There are over 400 blogs on the official Atheist Blogroll.  Mine is not one.  I haven’t taken that plunge.  So there may be a few more like that out there in the world.  Let’s say there are 450 blogs.  That tells me there is a huge interest and untapped voice for the same idea of equality.

Tired of being marginalized, atheists have found it necessary to try and get their voice heard one way or another.

I want to go a different direction.  I think it’s necessary.  Why is there not one voice?  Because there’s no church.  There’s no central meeting place.  There’s no uniform ideology.

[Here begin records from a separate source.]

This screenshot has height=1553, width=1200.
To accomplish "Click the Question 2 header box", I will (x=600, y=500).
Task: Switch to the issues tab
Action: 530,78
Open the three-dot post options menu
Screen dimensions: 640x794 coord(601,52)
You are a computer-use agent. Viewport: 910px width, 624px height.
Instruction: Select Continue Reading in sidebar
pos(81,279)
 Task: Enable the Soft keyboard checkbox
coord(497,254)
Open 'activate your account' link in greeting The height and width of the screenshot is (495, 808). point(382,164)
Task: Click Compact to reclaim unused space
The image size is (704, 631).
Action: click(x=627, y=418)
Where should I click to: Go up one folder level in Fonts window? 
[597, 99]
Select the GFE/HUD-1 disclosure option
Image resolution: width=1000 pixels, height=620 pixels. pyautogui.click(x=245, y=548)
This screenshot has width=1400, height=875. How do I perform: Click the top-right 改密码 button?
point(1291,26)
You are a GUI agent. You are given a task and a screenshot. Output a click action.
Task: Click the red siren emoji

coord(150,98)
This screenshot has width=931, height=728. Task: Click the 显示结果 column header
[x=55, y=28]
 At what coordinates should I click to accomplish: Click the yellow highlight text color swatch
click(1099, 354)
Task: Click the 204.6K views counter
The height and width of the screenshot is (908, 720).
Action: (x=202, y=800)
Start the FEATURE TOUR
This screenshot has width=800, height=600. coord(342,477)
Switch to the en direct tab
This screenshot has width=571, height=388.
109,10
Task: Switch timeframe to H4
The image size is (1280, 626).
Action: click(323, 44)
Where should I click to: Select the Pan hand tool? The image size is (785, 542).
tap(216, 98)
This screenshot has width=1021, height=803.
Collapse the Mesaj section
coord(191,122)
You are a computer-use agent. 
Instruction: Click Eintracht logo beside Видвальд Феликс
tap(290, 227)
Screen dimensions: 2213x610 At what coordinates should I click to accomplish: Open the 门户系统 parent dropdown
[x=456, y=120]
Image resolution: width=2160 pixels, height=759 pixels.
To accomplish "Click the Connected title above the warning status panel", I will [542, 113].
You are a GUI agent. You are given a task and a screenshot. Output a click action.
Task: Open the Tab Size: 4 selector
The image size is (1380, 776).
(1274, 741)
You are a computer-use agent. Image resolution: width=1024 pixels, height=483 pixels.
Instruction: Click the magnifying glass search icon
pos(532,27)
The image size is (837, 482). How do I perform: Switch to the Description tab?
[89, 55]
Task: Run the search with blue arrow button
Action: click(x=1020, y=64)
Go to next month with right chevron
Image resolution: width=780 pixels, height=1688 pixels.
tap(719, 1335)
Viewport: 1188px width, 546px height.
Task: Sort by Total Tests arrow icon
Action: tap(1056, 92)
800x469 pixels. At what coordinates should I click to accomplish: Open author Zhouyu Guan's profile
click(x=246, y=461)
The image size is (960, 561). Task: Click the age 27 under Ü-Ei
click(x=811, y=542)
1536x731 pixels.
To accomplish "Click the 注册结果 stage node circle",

Let’s say the statistics are correct.  There are around 12% of the United States population that are atheist.  Wouldn’t that mean that we are entitled to 12% of something?  I believe that the number of radical conservative Christians is under 25%.  Yet they control everything in the country.  Squeaky wheel gets the grease?

Let’s get squeaky.  Unionize.  In a sense.

If I go to my mother-in-law’s house around election time, I will see on her kitchen counter a pamphlet provided by the church to tell her how to vote on all the major issues.  She leaves it out on purpose I’m sure; just in case anybody else may be confused on candidates or issues.

Atheists don’t have that power.  We don’t get together.  We are generally stubborn people that have come to conclusions on our own.  We like to call ourselves “free thinkers.”  We go against every form of thought control possible.  We cringe at the thought of a leader who speaks on our behalf.

Cringe if we must.  The only way to get the power that should be afforded us is by pulling together resources.  I don’t have answers on how, but I am interested in finding a way.  Without a collective voice, we stand as 1% rather than 12%, and that’s a huge difference.